Web 1.0-core and pushback against enshittification

So, what's the big deal with all this then? Well, in recent times I (as well as quite a bit of other folks on the internet lately it seems) have been on this "old internet discourse" kick in which folks recount, celebrate, and lament a different era of the web in which things weren't nearly as centered around five or so main websites. More folks had their own personal websites they hand-built (and btw, you're looking at one), content was more varied and wild, designs had more organic aesthetics, and overall the internet felt more like an interesting and diverse space to browse as opposed to what might feel like a chore or detriment in current times. There's plenty of sites that summarize this, but I found this one particular page chronicling writeups about the "old internet" to be the most comprehensive. Sites such as neocities have been attempting to revive the "90s core" personal website community, and in my opinion it's been going swimmingly well, considering it has me frequently randomly browsing and clicking websites with eye-grabbing retro-inspired designs. Most of these websites serve to be a mostly unidirectional stream of information to the viewer with no option to interact, which was effectively the core experience of the "Web 1.0 era." Sites that pour someone's heart out in regards to their special interest were the dominant force in these times, and sites like neocities attempt to bring that all back.

We can also talk about the general enshittification (or "enshirtification" if you need to be SFW) of the web. TL;DR it effectively means the slow-yet-persistent process of big websites making the experience worse and worse for users for the benefit of their own financial success. Things like nickel-and-diming people for basic features that used to be free, asking the user to opt in to multitudes of invasive privacy and tracking agreements even for the most generic products, breaking the enjoyment of content with inappropriate and egregious quantities of ads (YouTube...), or scummy dark pattern maneuvers to steer you towards buying products that cozied up with the parent company (Amazon). As a sidebar I'd highly recommend doing general internet searches for enshittification to find great writeups about it, in particular, this article on Wired does a great job explaining things.

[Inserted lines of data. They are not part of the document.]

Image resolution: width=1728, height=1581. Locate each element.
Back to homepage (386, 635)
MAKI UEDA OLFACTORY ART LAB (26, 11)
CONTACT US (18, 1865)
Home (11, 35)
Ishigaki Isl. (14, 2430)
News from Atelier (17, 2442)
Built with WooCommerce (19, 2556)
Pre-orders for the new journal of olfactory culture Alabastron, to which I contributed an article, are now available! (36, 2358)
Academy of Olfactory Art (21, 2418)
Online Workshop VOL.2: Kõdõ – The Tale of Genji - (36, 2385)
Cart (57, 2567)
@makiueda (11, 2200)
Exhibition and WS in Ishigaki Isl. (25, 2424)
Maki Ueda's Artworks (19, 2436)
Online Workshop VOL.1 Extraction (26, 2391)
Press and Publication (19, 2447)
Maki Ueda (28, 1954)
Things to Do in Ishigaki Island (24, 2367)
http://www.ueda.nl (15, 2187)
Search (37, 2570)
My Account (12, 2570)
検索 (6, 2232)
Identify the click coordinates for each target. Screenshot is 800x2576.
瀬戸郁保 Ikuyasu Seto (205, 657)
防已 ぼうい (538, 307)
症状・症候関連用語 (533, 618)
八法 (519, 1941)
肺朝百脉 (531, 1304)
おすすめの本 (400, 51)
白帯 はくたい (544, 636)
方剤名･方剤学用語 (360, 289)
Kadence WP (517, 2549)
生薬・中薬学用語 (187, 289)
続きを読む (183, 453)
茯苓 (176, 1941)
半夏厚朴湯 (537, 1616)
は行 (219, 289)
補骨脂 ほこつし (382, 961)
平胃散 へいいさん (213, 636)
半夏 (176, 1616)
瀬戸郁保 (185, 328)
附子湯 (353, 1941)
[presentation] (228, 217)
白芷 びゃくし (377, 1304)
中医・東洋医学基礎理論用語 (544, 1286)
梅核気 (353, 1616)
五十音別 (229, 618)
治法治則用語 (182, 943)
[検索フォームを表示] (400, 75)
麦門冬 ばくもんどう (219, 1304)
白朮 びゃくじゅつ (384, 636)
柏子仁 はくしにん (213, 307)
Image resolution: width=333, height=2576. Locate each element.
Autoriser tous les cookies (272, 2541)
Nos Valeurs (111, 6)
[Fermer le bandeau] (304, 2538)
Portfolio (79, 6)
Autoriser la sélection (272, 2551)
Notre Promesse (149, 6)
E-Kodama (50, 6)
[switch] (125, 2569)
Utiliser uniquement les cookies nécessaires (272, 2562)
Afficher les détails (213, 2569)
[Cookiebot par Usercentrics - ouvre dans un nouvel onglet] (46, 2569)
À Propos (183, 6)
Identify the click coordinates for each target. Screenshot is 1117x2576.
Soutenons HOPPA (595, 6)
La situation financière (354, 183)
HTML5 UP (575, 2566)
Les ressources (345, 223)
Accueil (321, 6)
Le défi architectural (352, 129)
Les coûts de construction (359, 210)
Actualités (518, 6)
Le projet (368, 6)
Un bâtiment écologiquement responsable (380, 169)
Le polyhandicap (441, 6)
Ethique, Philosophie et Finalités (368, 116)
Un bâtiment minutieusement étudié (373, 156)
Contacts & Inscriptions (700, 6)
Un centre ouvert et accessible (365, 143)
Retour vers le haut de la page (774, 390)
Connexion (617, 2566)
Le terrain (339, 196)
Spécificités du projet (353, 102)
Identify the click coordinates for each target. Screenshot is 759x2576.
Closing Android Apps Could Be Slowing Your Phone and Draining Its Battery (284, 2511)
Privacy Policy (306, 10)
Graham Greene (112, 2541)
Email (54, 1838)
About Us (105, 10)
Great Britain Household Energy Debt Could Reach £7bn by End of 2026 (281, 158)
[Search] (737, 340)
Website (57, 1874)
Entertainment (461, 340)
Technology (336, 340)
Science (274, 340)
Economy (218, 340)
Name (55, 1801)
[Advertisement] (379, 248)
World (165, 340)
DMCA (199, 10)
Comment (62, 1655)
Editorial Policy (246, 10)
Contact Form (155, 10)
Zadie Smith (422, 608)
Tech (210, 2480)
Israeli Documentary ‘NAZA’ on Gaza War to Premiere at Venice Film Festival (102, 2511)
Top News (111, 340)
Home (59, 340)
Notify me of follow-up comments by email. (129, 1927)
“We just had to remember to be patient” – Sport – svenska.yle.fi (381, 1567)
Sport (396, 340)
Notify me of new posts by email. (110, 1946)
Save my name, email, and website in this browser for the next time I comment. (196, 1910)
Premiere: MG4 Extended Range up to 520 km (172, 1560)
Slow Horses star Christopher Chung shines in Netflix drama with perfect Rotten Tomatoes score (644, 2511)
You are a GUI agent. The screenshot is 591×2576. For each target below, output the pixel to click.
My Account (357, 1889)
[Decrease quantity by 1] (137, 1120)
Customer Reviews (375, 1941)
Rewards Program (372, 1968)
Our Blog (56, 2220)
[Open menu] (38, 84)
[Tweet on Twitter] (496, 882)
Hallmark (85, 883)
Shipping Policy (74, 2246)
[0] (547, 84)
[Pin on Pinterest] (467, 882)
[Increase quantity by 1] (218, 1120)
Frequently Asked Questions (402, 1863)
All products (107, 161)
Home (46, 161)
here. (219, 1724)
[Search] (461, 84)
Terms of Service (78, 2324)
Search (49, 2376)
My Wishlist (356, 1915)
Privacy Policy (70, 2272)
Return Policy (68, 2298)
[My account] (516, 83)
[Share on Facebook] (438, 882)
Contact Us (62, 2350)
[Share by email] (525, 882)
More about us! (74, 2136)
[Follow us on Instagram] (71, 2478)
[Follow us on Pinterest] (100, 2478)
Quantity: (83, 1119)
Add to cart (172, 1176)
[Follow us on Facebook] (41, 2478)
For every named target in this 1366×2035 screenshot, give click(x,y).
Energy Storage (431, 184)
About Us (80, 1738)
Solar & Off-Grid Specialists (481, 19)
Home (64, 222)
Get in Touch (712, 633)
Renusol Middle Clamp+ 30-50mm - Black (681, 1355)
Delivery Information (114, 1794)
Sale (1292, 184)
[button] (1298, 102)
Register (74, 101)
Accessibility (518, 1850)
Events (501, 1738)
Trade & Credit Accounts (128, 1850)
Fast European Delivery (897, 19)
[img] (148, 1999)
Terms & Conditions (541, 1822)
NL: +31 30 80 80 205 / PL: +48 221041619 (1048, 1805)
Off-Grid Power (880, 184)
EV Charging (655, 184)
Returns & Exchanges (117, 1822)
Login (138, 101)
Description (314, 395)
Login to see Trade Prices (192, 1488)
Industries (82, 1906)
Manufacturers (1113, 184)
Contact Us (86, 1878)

The modern internet seems to make it more difficult to maintain a healthy static webpage infrastructure, and in recent times, enshittification in particular seems to often actively work against this the most. We can only hope that things course-correct a little bit. The state of bookmarks is haphazard, a lot of article URLs can be long and prone to change as backend content delivery networks (CDNs) update without respect to the original link's existence. Sloppy redirects will sometimes even just shoot you back to the website's main page instead of to the new location of the article (if it still exists).

What now?

I'm not entirely sure how to end this blog post. I can't definitely offer a genuine solution to this problem other than manually hunting and pecking for an archived copy of a bookmark. Discovery remains an issue when it comes to noticing if a bookmark went bad, with the process of fixing the bookmark often being just as perplexing. Do we settle for the method of finding an archived copy? Do we rally in the streets campaigning for better content preservation? Do we waste time by writing a 2000+ word blog post? I honestly don't know. The most I can do is air out my grievances and talk about it, and I hope this helps someone who encounters a similar problem.